Scan the listing below for the word "openmind" and copy every line where it occurs.
*** Opening Records provided ***
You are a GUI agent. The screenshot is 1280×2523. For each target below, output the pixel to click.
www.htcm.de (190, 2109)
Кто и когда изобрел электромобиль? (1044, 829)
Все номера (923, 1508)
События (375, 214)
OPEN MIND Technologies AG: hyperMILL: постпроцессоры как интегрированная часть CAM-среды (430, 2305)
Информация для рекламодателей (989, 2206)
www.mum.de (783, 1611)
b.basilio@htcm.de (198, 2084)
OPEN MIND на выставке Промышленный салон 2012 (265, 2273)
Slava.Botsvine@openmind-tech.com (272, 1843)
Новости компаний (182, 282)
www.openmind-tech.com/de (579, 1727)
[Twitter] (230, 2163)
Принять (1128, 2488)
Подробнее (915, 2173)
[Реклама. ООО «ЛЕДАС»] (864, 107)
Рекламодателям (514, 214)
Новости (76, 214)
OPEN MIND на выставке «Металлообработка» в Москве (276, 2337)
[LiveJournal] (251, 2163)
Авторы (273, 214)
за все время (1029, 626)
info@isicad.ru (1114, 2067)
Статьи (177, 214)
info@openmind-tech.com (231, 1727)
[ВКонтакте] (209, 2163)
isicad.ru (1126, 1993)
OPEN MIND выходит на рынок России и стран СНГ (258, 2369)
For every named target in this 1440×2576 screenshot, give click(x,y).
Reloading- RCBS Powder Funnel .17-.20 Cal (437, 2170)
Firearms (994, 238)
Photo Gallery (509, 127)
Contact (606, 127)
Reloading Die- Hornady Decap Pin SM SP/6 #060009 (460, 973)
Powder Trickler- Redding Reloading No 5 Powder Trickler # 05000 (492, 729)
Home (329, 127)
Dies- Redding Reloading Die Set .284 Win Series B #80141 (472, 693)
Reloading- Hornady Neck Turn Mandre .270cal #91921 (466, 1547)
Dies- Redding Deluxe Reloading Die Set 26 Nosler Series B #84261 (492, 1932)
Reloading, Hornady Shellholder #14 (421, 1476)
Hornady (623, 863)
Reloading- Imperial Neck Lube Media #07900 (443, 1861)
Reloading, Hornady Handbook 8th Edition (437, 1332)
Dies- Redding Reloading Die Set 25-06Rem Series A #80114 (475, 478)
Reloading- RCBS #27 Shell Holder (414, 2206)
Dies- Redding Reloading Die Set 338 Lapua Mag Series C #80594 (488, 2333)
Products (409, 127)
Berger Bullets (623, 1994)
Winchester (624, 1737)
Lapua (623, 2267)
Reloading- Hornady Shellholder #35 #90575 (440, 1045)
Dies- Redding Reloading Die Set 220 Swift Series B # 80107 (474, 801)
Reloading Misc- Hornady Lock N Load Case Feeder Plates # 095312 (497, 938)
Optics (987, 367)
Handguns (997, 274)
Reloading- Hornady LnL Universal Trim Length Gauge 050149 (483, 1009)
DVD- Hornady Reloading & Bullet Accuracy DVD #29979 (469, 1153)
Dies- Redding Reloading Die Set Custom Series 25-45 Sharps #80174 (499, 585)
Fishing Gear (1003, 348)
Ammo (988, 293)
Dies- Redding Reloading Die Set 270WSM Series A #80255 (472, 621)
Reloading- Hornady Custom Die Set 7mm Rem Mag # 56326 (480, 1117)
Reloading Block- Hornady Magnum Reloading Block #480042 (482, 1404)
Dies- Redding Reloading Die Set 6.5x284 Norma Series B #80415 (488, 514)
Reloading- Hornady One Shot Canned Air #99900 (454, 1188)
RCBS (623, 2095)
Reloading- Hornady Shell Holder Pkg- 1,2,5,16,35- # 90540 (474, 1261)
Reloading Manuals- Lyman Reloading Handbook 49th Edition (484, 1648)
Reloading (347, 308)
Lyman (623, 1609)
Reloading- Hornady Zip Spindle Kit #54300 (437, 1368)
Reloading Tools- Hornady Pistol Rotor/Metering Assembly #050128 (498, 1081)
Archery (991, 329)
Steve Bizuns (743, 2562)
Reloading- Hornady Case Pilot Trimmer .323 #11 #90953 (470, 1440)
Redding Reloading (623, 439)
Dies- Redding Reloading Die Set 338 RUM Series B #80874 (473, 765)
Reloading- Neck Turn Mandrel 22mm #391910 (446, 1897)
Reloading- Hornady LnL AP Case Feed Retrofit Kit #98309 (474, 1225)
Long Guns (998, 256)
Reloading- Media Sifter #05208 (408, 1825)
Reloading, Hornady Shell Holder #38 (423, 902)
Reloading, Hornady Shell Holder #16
*** Closing Records provided ***
Solution to the problem =
Slava.Botsvine@openmind-tech.com (272, 1843)
www.openmind-tech.com/de (579, 1727)
info@openmind-tech.com (231, 1727)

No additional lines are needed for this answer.